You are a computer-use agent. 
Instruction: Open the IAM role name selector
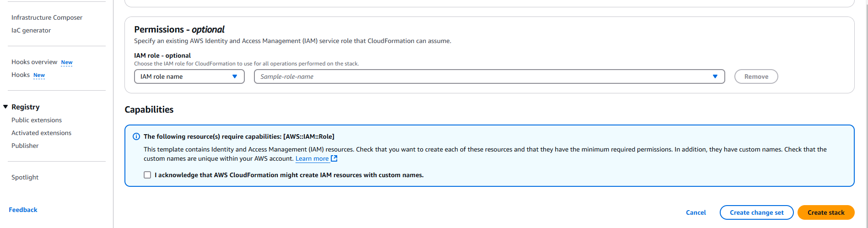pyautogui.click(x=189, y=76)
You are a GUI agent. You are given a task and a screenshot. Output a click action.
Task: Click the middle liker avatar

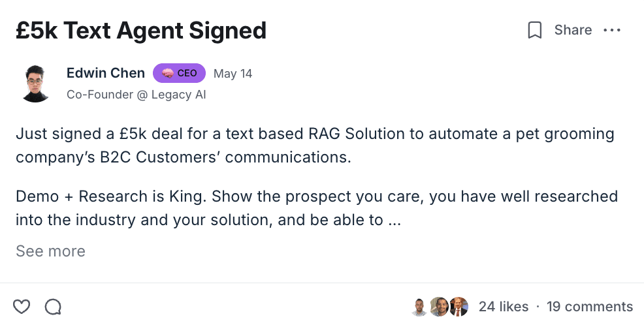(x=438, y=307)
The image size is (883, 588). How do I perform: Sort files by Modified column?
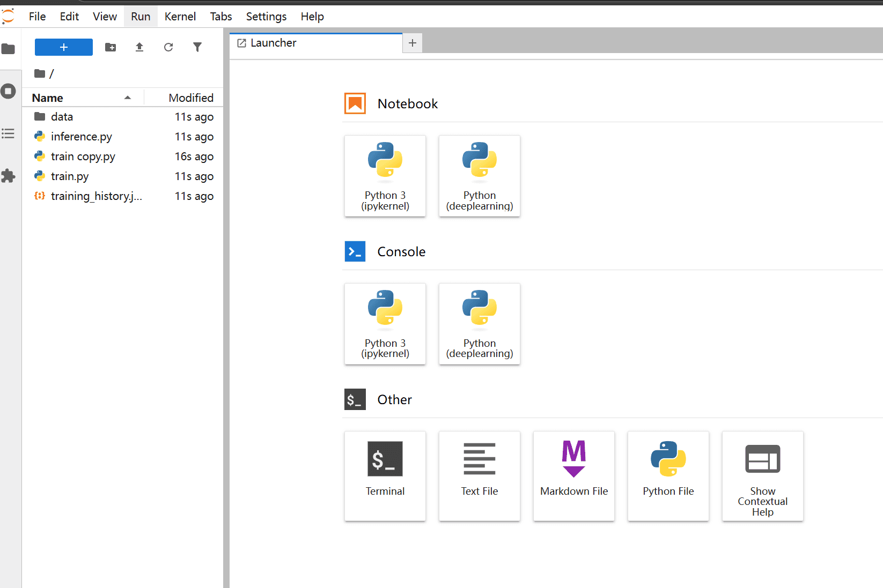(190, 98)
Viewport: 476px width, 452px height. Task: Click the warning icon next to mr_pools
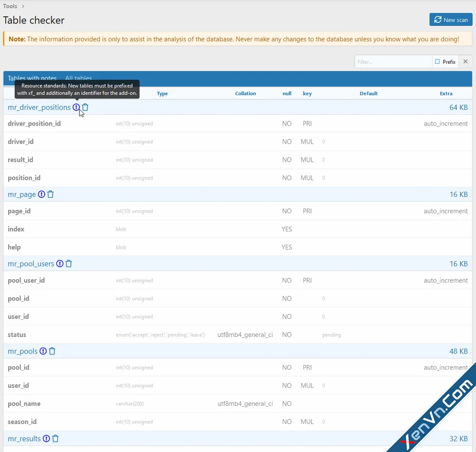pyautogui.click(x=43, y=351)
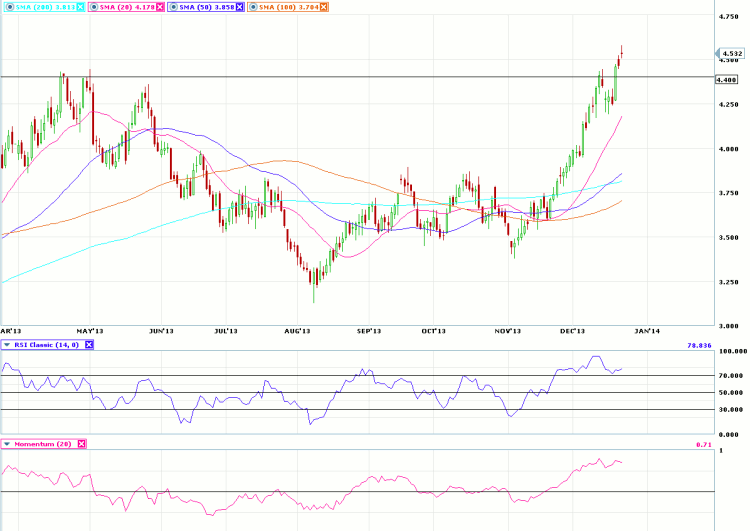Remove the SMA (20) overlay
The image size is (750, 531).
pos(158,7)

* * *

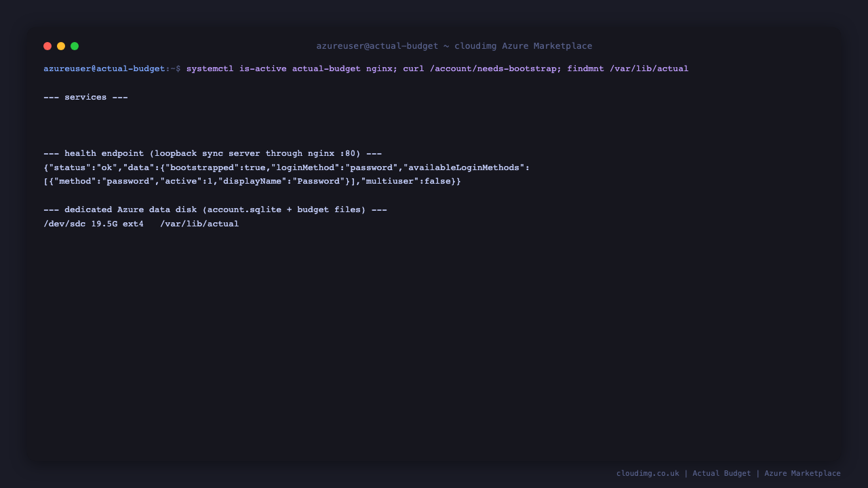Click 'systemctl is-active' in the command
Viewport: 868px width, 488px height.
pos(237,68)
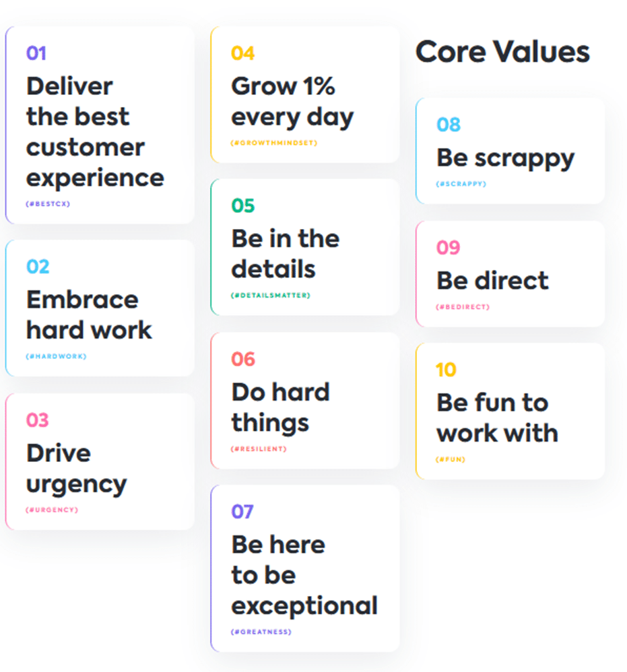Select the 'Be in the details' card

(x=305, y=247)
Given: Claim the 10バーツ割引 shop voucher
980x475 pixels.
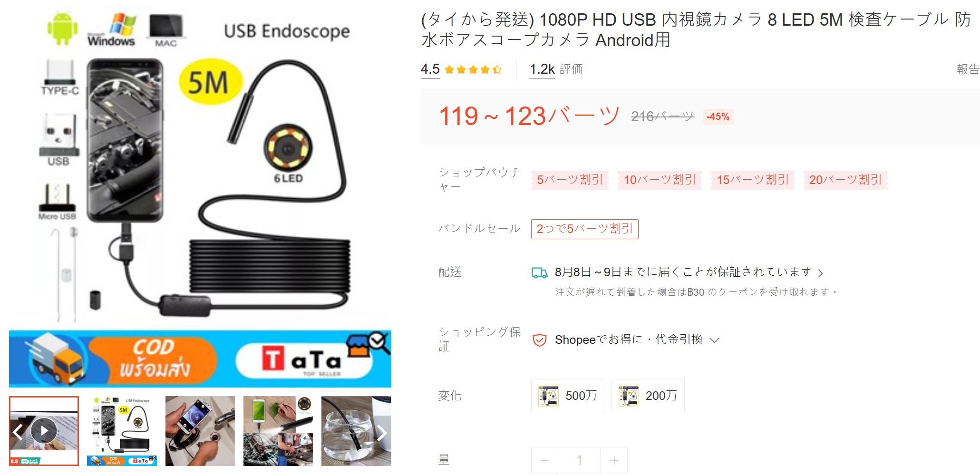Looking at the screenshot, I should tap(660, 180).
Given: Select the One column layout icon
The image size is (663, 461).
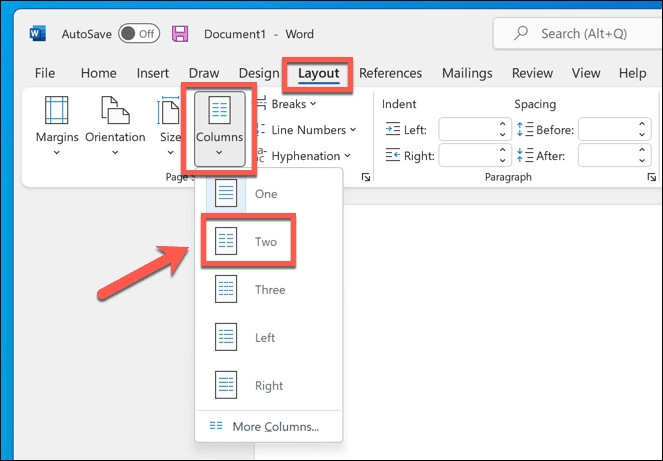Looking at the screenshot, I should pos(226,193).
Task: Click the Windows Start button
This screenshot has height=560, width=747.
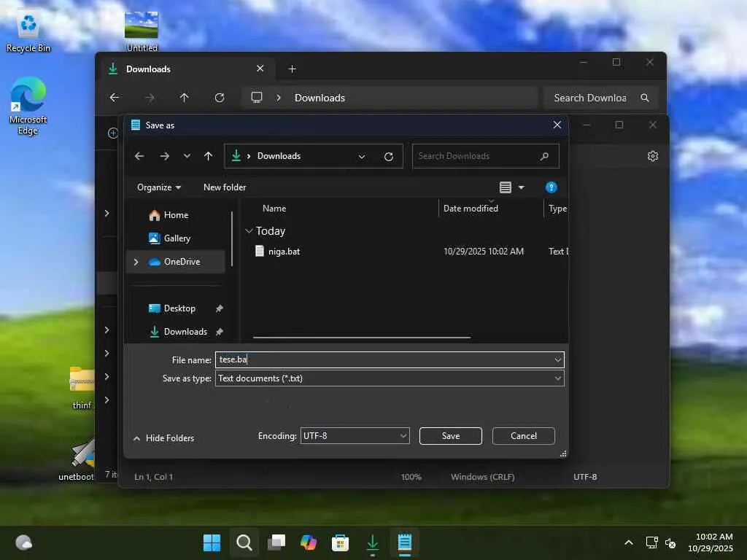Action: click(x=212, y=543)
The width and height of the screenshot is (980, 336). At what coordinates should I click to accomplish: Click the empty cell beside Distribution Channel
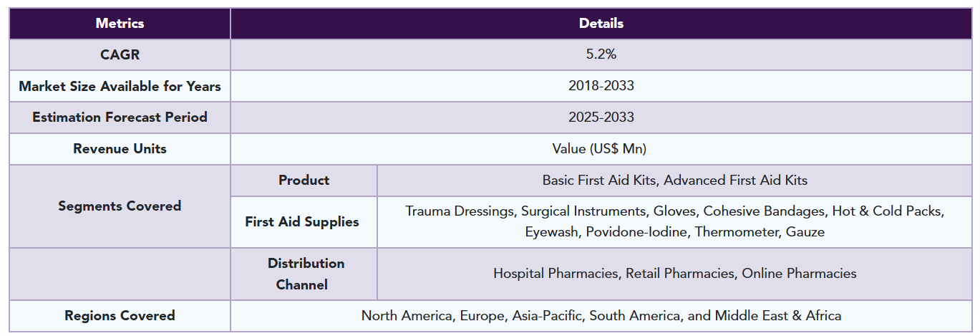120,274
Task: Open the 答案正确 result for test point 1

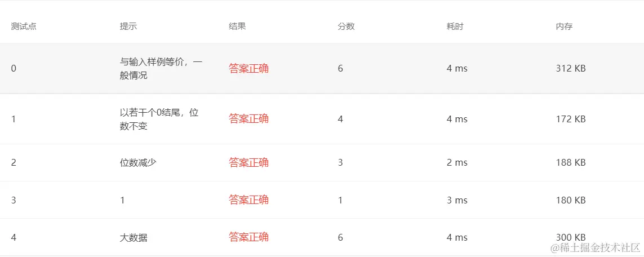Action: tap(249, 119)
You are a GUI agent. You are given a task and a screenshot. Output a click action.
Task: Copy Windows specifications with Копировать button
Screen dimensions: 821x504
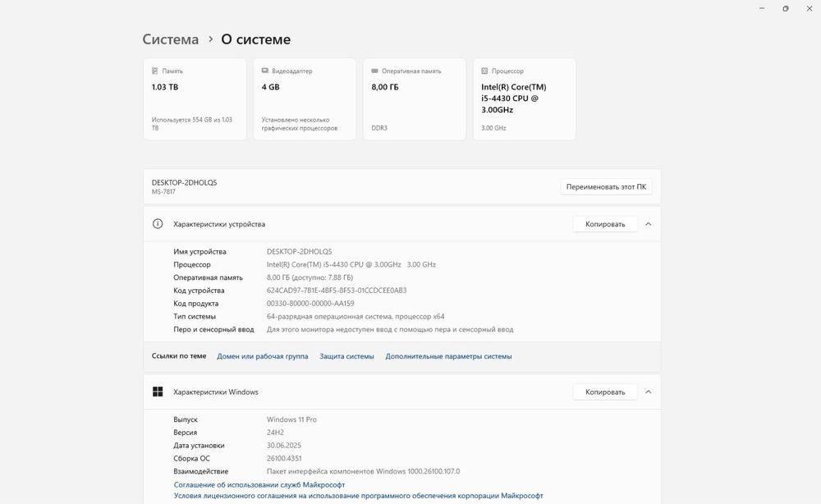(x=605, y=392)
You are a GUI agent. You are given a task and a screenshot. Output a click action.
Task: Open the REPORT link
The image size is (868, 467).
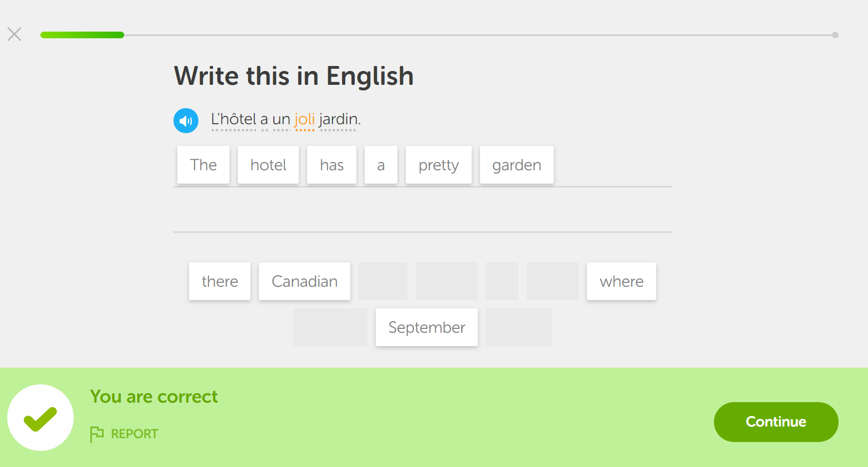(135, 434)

--

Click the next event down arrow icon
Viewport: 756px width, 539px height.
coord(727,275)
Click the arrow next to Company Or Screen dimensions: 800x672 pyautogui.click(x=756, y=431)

_Directions:_ If a line in the records above has the word "Windows", copy it out.

_Solution below:_
Task: Click the Windows Start button
Task: Copy Windows specifications with Копировать button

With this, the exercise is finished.